Kouamé Sylvestre Kouassi et Symphorien Ongolo montrent comment les pressions migratoires, nationales ou sous-régionales, sur les terres du Parc national de la Marahoué ont généré un sentiment d’injustice chez les peuples autochtones Gouro. La pression démographique et les migrations, par le développement de l’agriculture, à l’intérieur même du parc, sont source de conflits. les Gouro considèrent qu’ils ont été expropriés de leurs terres au profit des migrants. On assiste, aussi à la fragilisation de la biodiversité.

10. Justice épistémique et services écosystémiques au Nord-Ghana

Dans ce denier chapitre, William’s Daré et Martine Antona analysent, ce qu’ils nomment, un déficit de reconnaissance des populations locales face aux chercheurs internationaux sur les services écosystémiques.
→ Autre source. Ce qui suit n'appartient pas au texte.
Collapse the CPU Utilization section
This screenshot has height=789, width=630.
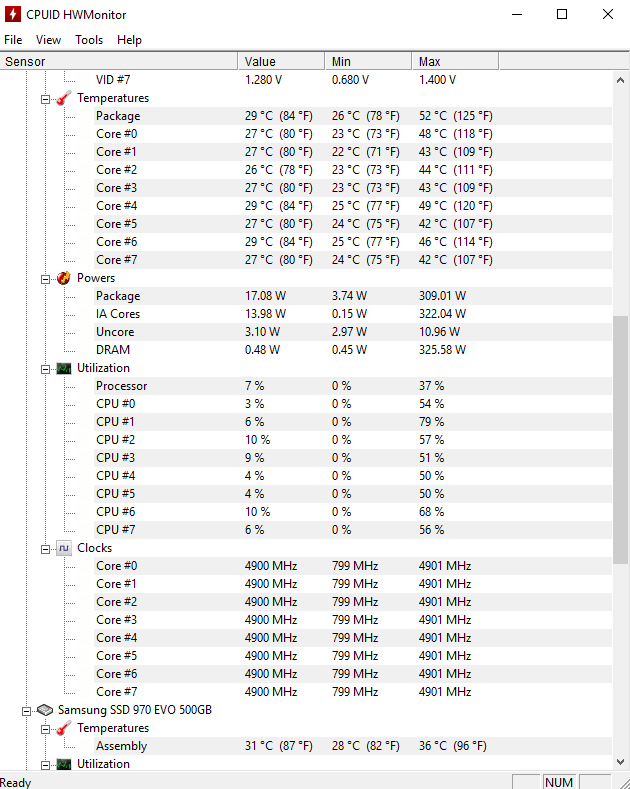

Ils souhaitent montrer les mécanismes de « l’injustice épistémique » des projets de recherche impulsés du nord vers des communautés du sud.

Ils analysent des solutions, plus respectueuses des communautés par une démarche participative qui permet de reconnaître les relations de ces populations avec leur environnement et la richesse des savoirs locaux. Ils développent l’exemple du projet TAI sur deux sous-bassins versants du bassin de la Volta Blanche et décrivent, en détail, la démarche participative.

Cette reconnaissance est essentielle pour orienter au mieux les interventions futures de développement.

Conclusion – Vers un programme de recherche sur la justice environnementale dans les espaces ruraux africains ?

William’s Daré et Alpha Ba présentent les perspectives de recherches à développer.